» Problem to solve:
Extract all records. Keep each one exact.

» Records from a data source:
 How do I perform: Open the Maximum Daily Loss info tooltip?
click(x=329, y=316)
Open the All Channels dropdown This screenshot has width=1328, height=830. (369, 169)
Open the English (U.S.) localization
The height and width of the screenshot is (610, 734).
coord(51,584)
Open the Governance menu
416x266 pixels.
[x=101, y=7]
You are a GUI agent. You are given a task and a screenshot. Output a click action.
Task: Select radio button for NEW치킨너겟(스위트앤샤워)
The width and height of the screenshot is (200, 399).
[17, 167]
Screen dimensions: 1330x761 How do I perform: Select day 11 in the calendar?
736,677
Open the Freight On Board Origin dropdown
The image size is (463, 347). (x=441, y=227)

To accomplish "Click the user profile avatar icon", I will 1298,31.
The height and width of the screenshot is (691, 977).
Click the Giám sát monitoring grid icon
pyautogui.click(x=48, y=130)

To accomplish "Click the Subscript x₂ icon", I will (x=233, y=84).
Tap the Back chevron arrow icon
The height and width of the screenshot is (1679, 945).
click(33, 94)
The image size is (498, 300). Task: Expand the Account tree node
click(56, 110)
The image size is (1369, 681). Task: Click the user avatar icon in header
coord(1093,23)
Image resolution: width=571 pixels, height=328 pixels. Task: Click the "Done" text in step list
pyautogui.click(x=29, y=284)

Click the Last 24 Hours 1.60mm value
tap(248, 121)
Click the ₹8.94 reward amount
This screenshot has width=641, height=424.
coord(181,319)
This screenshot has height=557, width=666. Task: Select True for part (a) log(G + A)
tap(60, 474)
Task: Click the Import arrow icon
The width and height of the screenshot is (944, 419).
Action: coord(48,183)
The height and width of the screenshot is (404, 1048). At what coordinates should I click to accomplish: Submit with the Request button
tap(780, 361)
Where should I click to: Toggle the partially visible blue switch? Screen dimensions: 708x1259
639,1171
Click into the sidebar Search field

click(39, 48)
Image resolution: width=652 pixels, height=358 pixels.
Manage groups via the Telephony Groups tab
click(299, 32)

» Answer space:
 How do I perform: Open the Maximum Daily Loss info tooltip?
click(x=329, y=316)
Open the All Channels dropdown This screenshot has width=1328, height=830. (369, 169)
Open the English (U.S.) localization
The height and width of the screenshot is (610, 734).
coord(51,584)
Open the Governance menu
416x266 pixels.
[x=101, y=7]
You are a GUI agent. You are given a task and a screenshot. Output a click action.
Task: Select radio button for NEW치킨너겟(스위트앤샤워)
The width and height of the screenshot is (200, 399).
[17, 167]
Screen dimensions: 1330x761 How do I perform: Select day 11 in the calendar?
736,677
Open the Freight On Board Origin dropdown
The image size is (463, 347). (x=441, y=227)

To accomplish "Click the user profile avatar icon", I will 1298,31.
The height and width of the screenshot is (691, 977).
Click the Giám sát monitoring grid icon
pyautogui.click(x=48, y=130)

To accomplish "Click the Subscript x₂ icon", I will (x=233, y=84).
Tap the Back chevron arrow icon
The height and width of the screenshot is (1679, 945).
click(33, 94)
The image size is (498, 300). Task: Expand the Account tree node
click(56, 110)
The image size is (1369, 681). Task: Click the user avatar icon in header
coord(1093,23)
Image resolution: width=571 pixels, height=328 pixels. Task: Click the "Done" text in step list
pyautogui.click(x=29, y=284)

Click the Last 24 Hours 1.60mm value
tap(248, 121)
Click the ₹8.94 reward amount
This screenshot has width=641, height=424.
coord(181,319)
This screenshot has height=557, width=666. Task: Select True for part (a) log(G + A)
tap(60, 474)
Task: Click the Import arrow icon
The width and height of the screenshot is (944, 419).
Action: coord(48,183)
The height and width of the screenshot is (404, 1048). At what coordinates should I click to accomplish: Submit with the Request button
tap(780, 361)
Where should I click to: Toggle the partially visible blue switch? Screen dimensions: 708x1259
639,1171
Click into the sidebar Search field

click(39, 48)
Image resolution: width=652 pixels, height=358 pixels.
Manage groups via the Telephony Groups tab
click(299, 32)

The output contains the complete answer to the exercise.